## TRY IT:
From the records below, please return each line that holds the word "three".

+++ PROVIDED RECORDS

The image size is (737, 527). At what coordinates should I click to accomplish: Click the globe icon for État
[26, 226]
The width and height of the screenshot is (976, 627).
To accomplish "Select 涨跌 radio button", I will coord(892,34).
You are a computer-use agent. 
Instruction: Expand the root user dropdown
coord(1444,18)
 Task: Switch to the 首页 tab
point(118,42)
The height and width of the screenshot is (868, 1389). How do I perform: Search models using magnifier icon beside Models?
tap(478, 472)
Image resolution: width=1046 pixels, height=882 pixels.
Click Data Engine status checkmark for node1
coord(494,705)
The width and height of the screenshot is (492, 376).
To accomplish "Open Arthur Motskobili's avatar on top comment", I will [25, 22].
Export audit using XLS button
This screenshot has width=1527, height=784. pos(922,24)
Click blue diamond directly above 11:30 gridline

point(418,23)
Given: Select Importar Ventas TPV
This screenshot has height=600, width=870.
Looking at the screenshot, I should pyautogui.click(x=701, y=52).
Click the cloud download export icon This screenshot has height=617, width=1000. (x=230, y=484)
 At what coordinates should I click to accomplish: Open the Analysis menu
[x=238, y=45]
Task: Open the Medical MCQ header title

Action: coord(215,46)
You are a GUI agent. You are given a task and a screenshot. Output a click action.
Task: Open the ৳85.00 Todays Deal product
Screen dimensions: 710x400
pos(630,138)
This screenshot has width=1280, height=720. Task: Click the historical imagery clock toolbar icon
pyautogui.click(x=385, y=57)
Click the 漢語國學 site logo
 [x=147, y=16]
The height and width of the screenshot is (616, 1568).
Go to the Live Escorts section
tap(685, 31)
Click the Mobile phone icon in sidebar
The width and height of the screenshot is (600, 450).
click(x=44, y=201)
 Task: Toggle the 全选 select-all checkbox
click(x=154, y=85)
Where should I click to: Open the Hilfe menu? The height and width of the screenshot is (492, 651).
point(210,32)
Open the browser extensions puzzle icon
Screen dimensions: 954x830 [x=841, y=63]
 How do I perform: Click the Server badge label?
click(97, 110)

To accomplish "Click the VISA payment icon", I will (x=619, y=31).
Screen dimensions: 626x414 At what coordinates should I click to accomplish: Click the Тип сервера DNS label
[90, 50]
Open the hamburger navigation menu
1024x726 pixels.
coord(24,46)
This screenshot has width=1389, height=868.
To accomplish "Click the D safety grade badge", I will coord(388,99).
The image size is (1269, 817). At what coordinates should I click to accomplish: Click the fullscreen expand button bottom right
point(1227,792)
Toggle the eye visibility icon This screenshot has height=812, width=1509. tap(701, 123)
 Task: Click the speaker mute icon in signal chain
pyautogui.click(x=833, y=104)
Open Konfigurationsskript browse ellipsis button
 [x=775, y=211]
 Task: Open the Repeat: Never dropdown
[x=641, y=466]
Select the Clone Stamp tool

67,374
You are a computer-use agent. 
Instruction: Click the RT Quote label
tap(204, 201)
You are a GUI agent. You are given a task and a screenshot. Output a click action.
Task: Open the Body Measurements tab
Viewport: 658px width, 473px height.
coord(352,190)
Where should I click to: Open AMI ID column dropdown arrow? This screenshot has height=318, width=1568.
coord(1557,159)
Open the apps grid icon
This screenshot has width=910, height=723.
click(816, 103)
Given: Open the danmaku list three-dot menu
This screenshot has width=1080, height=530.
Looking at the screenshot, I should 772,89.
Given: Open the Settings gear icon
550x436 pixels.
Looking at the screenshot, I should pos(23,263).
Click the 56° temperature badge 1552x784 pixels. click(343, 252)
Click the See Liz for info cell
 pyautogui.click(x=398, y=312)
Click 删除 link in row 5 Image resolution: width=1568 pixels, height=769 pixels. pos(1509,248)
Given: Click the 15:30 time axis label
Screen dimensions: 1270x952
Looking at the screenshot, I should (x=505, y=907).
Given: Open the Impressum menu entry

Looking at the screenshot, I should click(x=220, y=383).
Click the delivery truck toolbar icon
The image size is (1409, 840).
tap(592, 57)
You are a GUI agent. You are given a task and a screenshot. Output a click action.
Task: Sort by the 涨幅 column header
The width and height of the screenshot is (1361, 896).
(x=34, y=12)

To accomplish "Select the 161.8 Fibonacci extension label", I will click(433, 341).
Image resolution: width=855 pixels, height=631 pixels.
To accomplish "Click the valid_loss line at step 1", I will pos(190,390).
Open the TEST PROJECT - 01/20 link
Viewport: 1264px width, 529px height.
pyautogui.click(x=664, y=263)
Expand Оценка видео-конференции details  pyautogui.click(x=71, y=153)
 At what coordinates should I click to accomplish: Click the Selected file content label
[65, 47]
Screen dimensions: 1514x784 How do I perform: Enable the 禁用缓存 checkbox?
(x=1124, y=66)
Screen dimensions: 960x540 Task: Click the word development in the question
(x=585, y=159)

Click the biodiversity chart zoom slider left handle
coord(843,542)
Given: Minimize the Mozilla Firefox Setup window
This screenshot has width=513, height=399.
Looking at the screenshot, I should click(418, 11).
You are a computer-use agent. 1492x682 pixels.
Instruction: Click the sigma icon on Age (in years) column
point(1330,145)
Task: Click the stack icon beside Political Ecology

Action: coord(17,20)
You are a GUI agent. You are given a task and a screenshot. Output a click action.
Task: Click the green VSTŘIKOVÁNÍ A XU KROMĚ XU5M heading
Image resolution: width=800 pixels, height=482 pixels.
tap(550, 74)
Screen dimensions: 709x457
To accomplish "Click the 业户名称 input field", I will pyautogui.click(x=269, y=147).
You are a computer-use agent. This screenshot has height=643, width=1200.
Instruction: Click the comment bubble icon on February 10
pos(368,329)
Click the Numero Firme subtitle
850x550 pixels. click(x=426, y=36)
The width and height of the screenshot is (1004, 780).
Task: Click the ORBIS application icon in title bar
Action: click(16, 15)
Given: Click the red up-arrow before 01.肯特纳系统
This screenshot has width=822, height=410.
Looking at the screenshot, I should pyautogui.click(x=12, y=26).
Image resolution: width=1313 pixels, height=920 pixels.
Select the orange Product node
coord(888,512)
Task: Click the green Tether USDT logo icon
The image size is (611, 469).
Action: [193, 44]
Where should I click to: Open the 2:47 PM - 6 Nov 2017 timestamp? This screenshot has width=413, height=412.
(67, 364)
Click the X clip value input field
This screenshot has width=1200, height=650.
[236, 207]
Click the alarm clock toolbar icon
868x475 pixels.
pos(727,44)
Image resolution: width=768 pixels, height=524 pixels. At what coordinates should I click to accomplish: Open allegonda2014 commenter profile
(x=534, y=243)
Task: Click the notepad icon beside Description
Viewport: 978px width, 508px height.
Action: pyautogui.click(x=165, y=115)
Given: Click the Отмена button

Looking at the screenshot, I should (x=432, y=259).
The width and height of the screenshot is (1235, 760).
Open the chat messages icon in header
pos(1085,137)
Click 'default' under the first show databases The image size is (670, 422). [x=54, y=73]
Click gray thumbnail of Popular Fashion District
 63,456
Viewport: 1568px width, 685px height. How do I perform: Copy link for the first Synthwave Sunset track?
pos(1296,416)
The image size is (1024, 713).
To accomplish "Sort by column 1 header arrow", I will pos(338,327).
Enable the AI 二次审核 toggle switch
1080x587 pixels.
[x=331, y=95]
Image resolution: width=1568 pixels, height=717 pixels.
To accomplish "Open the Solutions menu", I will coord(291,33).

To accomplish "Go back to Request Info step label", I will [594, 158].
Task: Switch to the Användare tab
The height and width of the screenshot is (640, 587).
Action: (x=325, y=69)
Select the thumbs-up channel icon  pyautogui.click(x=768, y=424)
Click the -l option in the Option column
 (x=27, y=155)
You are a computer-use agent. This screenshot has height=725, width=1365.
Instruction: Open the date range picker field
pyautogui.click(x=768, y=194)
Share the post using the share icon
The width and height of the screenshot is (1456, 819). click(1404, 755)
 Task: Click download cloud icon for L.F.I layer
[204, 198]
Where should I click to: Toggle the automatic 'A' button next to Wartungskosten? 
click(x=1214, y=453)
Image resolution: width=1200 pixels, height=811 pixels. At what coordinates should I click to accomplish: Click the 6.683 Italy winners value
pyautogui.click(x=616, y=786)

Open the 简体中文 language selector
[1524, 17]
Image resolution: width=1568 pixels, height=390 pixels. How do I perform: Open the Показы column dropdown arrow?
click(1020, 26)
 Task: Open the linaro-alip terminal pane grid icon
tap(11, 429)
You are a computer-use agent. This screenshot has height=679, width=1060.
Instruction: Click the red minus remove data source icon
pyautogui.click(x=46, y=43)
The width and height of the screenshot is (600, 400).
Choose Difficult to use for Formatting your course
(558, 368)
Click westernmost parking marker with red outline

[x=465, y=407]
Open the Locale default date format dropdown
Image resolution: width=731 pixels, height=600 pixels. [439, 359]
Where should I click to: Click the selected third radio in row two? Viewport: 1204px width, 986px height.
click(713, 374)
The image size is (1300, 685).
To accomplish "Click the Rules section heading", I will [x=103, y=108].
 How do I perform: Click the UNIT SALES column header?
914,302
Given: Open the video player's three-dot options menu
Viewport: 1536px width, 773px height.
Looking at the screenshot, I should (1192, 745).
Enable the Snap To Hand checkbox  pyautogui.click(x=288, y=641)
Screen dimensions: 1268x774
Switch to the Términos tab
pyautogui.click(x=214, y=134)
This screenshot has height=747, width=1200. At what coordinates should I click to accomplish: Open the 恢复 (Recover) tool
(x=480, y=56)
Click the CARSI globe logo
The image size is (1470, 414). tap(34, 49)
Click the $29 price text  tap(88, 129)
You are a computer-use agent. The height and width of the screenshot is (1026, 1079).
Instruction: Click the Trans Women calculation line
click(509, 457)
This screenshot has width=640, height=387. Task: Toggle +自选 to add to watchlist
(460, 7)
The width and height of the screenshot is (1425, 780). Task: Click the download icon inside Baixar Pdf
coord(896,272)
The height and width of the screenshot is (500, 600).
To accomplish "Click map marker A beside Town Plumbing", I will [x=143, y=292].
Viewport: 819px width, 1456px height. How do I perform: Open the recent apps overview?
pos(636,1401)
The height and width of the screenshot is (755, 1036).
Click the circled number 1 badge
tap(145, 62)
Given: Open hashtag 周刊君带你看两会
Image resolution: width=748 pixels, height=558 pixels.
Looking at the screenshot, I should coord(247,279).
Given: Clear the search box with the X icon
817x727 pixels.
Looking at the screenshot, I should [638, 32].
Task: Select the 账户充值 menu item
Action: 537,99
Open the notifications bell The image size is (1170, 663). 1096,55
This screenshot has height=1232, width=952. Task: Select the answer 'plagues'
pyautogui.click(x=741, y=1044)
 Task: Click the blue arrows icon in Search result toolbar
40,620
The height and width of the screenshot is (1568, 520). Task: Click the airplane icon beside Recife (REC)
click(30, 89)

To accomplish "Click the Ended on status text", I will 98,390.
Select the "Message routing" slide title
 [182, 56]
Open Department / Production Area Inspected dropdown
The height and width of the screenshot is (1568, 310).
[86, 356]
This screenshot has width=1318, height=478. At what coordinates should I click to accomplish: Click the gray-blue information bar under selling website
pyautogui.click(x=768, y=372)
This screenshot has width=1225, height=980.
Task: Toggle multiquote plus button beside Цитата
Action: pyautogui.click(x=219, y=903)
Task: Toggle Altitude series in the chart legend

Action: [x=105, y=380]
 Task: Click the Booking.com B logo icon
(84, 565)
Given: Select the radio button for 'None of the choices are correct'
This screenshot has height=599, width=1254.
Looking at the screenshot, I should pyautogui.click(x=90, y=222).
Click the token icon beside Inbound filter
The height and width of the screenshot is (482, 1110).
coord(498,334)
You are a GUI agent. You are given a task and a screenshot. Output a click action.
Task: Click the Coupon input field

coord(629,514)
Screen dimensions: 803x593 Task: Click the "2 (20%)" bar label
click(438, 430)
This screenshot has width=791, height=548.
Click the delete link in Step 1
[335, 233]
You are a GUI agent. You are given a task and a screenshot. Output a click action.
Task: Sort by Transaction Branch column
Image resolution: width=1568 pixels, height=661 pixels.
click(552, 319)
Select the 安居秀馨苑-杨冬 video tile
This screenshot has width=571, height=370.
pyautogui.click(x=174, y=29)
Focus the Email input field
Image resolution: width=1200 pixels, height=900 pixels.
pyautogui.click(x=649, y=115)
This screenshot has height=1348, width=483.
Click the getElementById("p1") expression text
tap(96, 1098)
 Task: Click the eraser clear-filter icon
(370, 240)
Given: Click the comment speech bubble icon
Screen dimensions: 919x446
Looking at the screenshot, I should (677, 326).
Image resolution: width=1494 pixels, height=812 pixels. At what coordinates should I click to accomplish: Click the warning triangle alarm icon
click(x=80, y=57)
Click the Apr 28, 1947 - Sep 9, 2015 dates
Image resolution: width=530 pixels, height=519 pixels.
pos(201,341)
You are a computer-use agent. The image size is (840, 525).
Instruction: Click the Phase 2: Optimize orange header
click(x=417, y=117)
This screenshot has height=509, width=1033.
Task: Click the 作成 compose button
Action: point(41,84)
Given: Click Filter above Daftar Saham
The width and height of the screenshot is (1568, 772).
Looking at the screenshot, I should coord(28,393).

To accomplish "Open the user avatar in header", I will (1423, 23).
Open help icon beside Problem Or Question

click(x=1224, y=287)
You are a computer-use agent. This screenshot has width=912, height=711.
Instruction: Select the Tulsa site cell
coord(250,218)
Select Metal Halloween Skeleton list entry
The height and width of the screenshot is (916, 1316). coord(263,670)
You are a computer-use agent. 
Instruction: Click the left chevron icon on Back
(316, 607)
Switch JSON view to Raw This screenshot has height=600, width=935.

++++++

## RESPONSE:
Given: Open the danmaku list three-dot menu
Given: Open the video player's three-dot options menu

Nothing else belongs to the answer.